A partial review of treaties signed within the last 30 years illustrates this perfectly:
1989 Montreal Protocol: This has been the most effective of the ten treaties discussed here; it has reduced the amount of chloro-flourocarbons in the atmosphere by about 10% over the 30 years since its ratification. Its scientific desirability also appears to be reasonably solid. However, black market supplies of CFC-11 are common and the treaty has been systematically flouted by China, which gains an economic advantage from doing so.

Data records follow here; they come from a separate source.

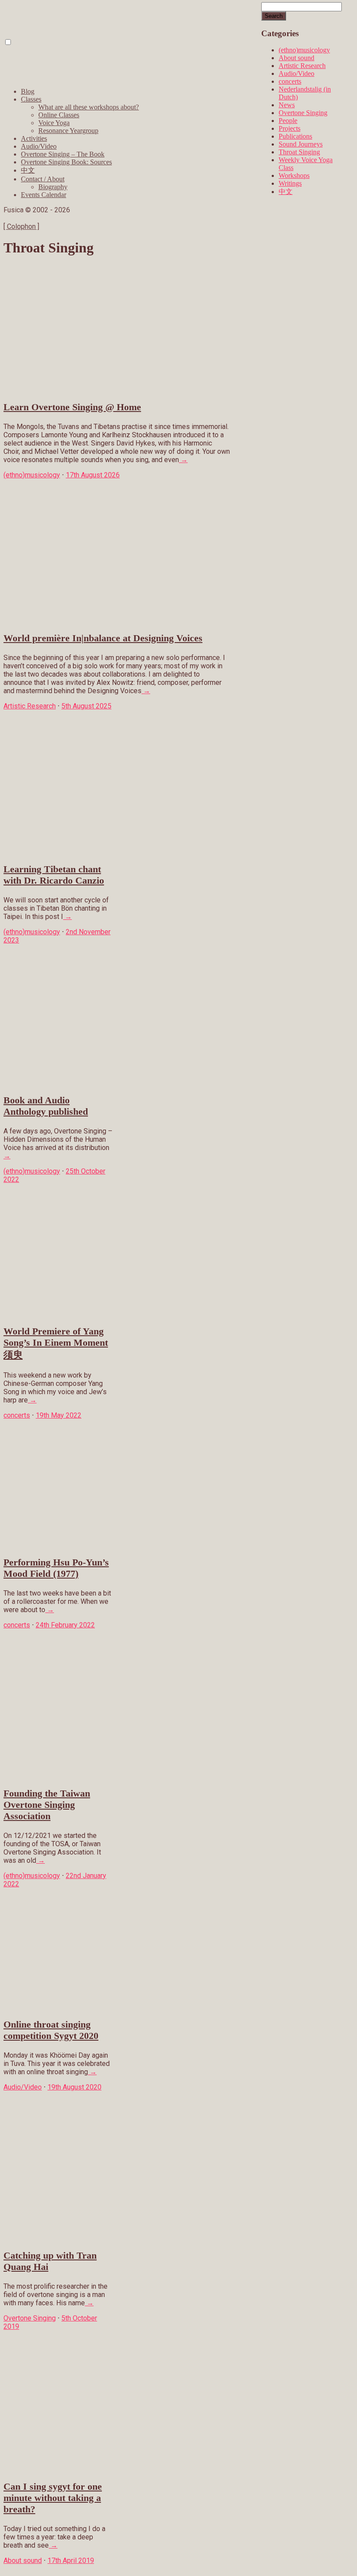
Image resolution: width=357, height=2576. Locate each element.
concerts (290, 81)
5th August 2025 (86, 706)
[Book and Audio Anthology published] (57, 1083)
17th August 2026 (93, 475)
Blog (27, 91)
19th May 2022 (58, 1415)
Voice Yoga (54, 122)
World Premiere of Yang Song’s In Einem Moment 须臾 (55, 1343)
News (287, 105)
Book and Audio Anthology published (45, 1106)
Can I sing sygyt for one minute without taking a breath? (52, 2498)
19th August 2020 (74, 2087)
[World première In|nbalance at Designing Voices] (116, 620)
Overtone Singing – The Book (62, 154)
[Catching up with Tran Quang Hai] (57, 2238)
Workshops (294, 175)
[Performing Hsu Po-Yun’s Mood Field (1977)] (57, 1545)
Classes (31, 99)
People (288, 120)
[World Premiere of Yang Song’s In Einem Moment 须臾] (57, 1314)
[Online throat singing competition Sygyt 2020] (57, 2007)
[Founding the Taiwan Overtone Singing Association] (57, 1776)
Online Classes (58, 115)
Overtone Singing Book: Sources (66, 162)
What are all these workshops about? (88, 107)
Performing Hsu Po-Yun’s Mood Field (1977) (56, 1568)
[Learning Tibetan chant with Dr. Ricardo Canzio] (57, 851)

1992 Maastricht Treaty: This treaty was stitched up by EU bureaucrats, and converted the European single market, for which British voters had voted in 1975, into the beginnings of a European Union, for which no democratic mandate has ever been given. It was not put to a referendum in Britain, and Denmark, which rejected it in a referendum, was made to vote again. The entire process was disgracefully undemocratic. By taking away without a vote the option of a simple economic association, it led to the 2016 Brexit vote to leave the EU.
1994 Marrakesh Agreement: This marked the high point of world free trade, ratifying the Uruguay Round of trade talks and instituting the World Trade Organization, an unaccountable supranational body. It has never commanded anything close to majority support in its member nations, which through the improved communications of the Internet have found their manufacturing industries sucked into the Third World and their living standards decimated. Not surprisingly, it marked the absolute high point of the global free trade movement, which now appears to be in severe retreat. Presumably the overstuffed globalist WTO bureaucracy will remain even after all purpose for its existence has vanished.
1994 NAFTA: Provided the “giant sucking sound” of jobs to Mexico forecast by Ross Perot in 1992; it has done very little good for the United States and appears to have damaged substantially Mexico’s economy and political system. Linking the generously paid U.S./Canadian economy with the impoverished Mexican one was always likely to be damaging, though to be fair the Marrakesh Agreement has probably damaged U.S. living standards more than this one.